The nurse receives a telephone call from the postanesthesia care unit stating that a client is being transferred to the surgical unit. The nurse plans to take which action first on arrival of the client? 1.Assess the patency of the airway. 2.Check tubes or drains for patency. 3.Check the dressing to assess for bleeding. 4.Assess the vital signs to compare with preoperative measurements.

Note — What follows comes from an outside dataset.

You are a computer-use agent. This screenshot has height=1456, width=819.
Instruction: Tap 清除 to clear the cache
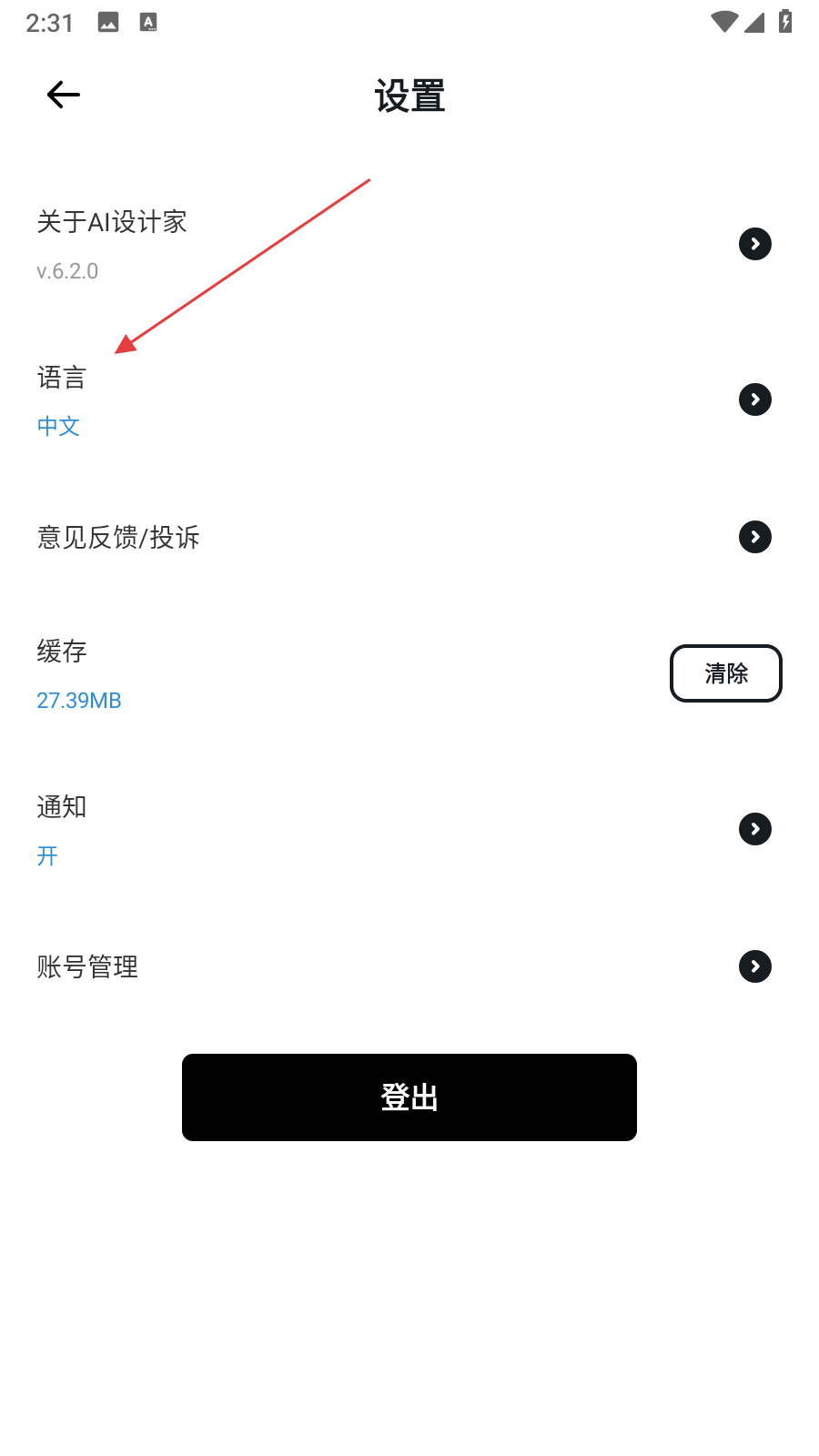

A:Assess the patency of the airway. R: The first action of the nurse is to assess the patency of the airway and respiratory function. If the airway is not patent, the nurse must take immediate measures for the survival of the client. The nurse then takes vital signs followed by checking the dressing and the tubes or drains. The other nursing actions should be performed after a patent airway has been established.
The nurse is caring for a client after a bronchoscopy and biopsy. Which finding, if noted in the client, should be reported immediately to the health care provider? 1.Dry cough 2.Hematuria 3.Bronchospasm 4.Blood-streaked sputum
Bronchospasm R: If a biopsy was performed during a bronchoscopy, blood-streaked sputum is expected for several hours. Frank blood indicates hemorrhage. A dry cough may be expected. The client should be assessed for signs/symptoms of complications, which would include cyanosis, dyspnea, stridor, bronchospasm, hemoptysis, hypotension, tachycardia, and dysrhythmias. Hematuria is unrelated to this procedure.